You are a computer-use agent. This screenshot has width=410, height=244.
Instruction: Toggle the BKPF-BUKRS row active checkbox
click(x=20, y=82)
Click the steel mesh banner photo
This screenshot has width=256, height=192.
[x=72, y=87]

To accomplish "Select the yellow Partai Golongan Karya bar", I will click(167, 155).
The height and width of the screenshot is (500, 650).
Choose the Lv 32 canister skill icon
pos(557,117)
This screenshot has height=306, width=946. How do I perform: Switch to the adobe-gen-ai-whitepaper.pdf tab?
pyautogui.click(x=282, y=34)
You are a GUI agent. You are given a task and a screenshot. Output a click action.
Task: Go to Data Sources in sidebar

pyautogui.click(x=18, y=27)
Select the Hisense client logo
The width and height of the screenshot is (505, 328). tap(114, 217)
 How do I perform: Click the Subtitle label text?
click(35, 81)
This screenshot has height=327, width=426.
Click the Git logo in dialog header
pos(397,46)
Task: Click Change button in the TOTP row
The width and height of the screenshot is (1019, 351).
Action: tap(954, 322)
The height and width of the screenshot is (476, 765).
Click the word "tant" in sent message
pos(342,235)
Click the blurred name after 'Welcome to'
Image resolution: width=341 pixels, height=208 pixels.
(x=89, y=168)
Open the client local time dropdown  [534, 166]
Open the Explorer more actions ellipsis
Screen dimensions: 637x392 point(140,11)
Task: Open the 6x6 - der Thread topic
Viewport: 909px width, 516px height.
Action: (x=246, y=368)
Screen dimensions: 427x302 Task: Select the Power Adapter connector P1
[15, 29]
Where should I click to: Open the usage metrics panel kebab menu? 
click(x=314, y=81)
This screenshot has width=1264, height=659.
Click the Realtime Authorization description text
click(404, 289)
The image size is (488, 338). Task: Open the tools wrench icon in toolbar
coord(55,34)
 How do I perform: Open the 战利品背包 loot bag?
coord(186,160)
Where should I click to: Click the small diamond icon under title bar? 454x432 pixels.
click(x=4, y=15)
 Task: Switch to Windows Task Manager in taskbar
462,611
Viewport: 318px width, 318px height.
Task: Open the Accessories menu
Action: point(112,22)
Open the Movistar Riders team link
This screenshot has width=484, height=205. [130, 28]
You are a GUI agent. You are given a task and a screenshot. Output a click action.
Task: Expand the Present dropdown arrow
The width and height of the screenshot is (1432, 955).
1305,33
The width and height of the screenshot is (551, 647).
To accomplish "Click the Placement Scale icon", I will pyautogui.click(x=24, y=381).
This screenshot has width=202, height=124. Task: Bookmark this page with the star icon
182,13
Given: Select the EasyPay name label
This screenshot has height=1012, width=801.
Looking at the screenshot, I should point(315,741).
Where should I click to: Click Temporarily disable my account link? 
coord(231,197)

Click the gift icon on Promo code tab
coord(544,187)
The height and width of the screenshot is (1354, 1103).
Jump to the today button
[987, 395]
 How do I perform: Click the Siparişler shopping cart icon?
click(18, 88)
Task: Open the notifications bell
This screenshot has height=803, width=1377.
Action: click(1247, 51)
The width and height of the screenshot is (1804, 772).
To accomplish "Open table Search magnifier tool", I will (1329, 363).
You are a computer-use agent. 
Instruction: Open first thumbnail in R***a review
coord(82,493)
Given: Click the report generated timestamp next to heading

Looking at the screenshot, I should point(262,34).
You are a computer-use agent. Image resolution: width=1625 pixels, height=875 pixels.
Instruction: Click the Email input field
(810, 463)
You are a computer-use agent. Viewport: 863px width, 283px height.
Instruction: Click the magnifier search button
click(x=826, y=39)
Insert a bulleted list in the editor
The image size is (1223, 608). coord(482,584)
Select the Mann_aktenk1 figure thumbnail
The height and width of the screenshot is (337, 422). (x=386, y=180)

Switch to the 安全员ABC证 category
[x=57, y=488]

────────────────────

Task to complete:
Transcribe exactly, and only, the lines that extend from the one containing "Instruction: Click the Email input field" to the end of the records above, inclusive of both.

Finished task:
Instruction: Click the Email input field
(810, 463)
You are a computer-use agent. Viewport: 863px width, 283px height.
Instruction: Click the magnifier search button
click(x=826, y=39)
Insert a bulleted list in the editor
The image size is (1223, 608). coord(482,584)
Select the Mann_aktenk1 figure thumbnail
The height and width of the screenshot is (337, 422). (x=386, y=180)

Switch to the 安全员ABC证 category
[x=57, y=488]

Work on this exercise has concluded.